Insulina modificata causa diabete nei bambini?


Redazione A cura di “La Redazione” Pubblicato il 11/11/2015 Aggiornato il 31/07/2020

È stata definita insulina alien e provocherebbe il diabete di tipo 1 nei bambini. Ecco di che cosa si tratta

Insulina modificata causa diabete nei bambini?


Il diabete è una patologia sempre più diffusa anche nei bambini. La forma più comune è quella di tipo 2, strettamente correlata all’alimentazione. Poi, esiste il diabete di tipo 1 (malattia autoimmune). Riguardo a quest’ultimo, la scienza ha scoperto una nuova possibile causa: l’insulina alien.

Insulina modificata

Ma cos’è esattamente l’insulina alien? Sostanzialmente, si tratta di insulina passata attraverso un processo infiammatorio dell’organismo e, per questo, modificata dall’azione dei radicali liberi. Questo tipo di alterazione la rende irriconoscibile dall’organismo, non utilizzabile e quindi causa della forma di diabete 1.

Una reazione autoimmune

L’insulina alien è stata “presentata” in occasione del recente Congresso della European Association For The Study of Diabetes a Stoccolma. L’esistenza di questa tipologia di insulina darebbe una spiegazione al processo di infiammazione e reazione autoimmune che è alla base del diabete di tipo 1. Infatti, questa patologia si rivela proprio come l’incapacità di produrre insulina da parte del pancreas.

Anticorpi all’insulina modificata

Questa nuova forma di insulina è stata studiata attentamente dal Campus Biomedico di Roma in sinergia con l’Università Queen Mary di Londra.

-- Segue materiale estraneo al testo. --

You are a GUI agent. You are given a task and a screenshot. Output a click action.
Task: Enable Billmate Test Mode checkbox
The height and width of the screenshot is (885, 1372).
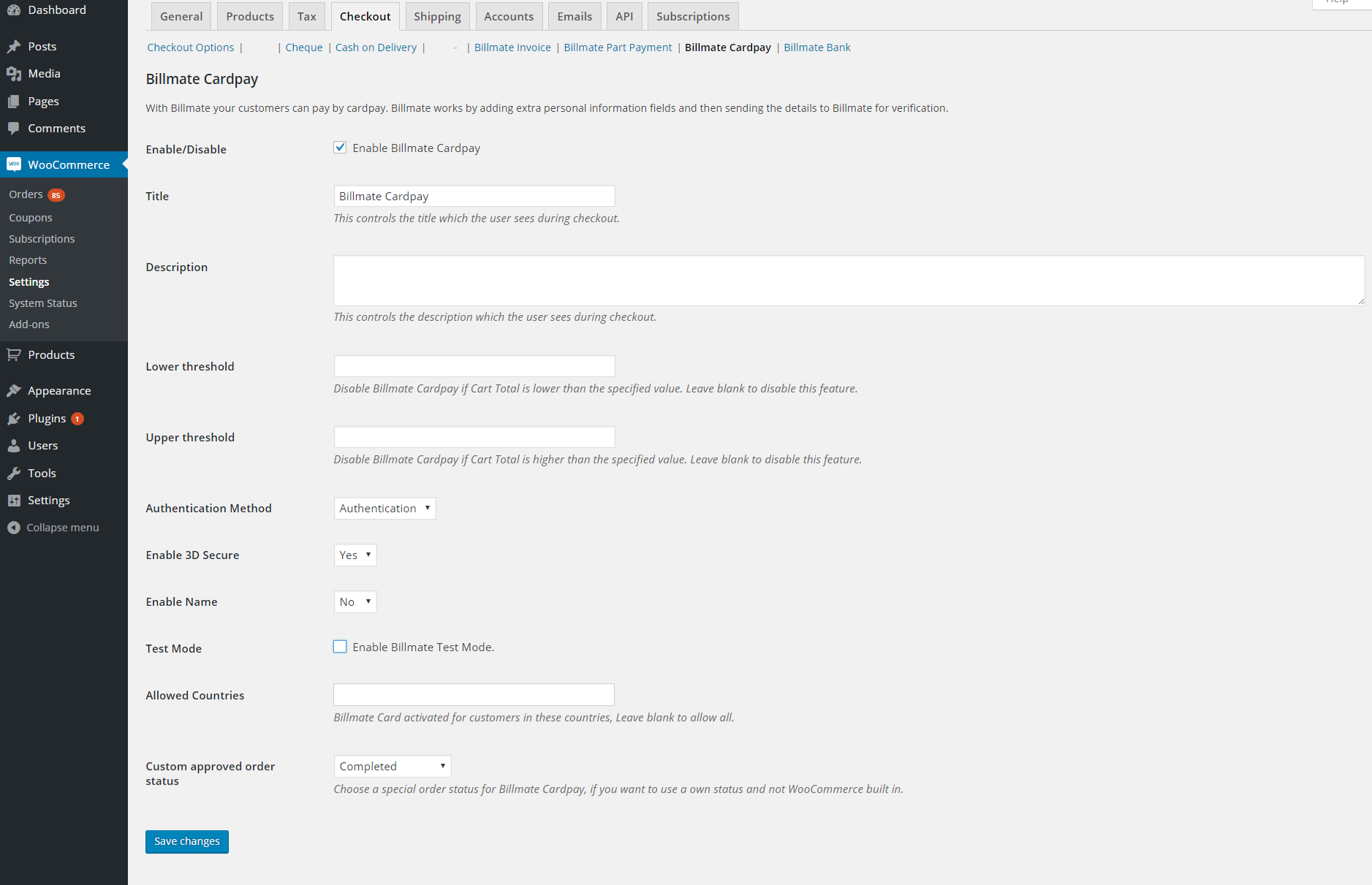pos(340,647)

Infatti, l’insulina ossidata dai radicali liberi provocherebbe nell’organismo dei bambini, ma non solo, una risposta immunitaria anomala portando allo sviluppo della malattia. Una volta individuati gli anticorpi all’insulina alien, questi sono stati ritrovati in più dell’80% dei pazienti affetti da diabete di tipo 1.

 

 

 
 
 

da sapere!

 La diagnosi precoce del diabete è fondamentale per tutti i malati, soprattutto se si tratta di bambini. Attraverso osservazione e specifici screening, il pediatra indirizza la famiglia verso esami più approfonditi ed eventuali terapie tempestive.